** What is needed **
Reproduce, exactly and only, the lines of the data that follows from the one containing "The image size is (526, 376)." down to the one containing "Switch to the", without pictures.

** Extracted records **
******************************
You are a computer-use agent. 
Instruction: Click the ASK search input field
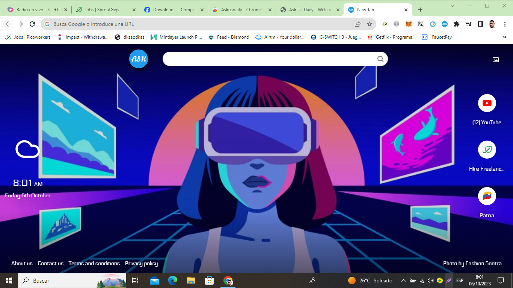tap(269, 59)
******************************
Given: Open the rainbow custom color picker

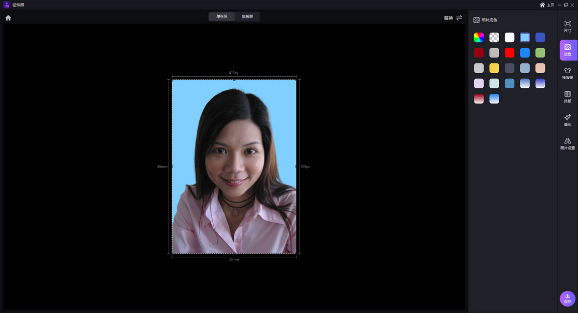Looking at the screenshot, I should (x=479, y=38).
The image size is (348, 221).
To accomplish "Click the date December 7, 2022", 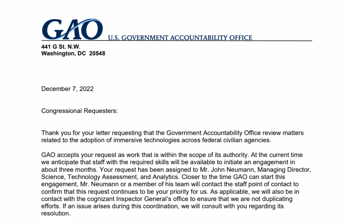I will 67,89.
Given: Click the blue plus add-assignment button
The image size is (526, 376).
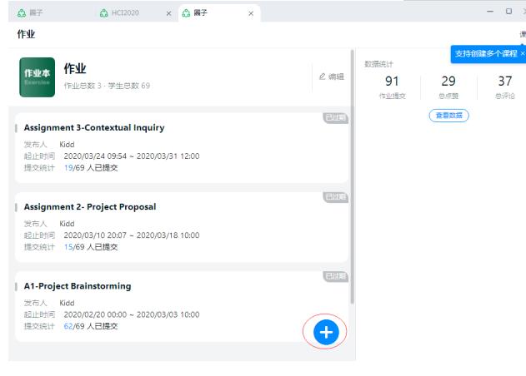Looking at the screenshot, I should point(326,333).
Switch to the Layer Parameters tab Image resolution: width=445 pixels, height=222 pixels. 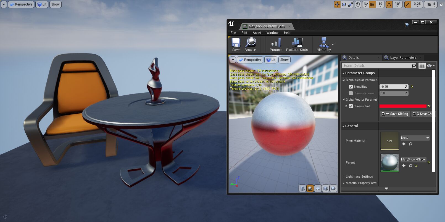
******************************
** Answer to this task **
The image size is (526, 376).
Looking at the screenshot, I should point(326,333).
Switch to the Layer Parameters tab Image resolution: width=445 pixels, height=222 pixels. 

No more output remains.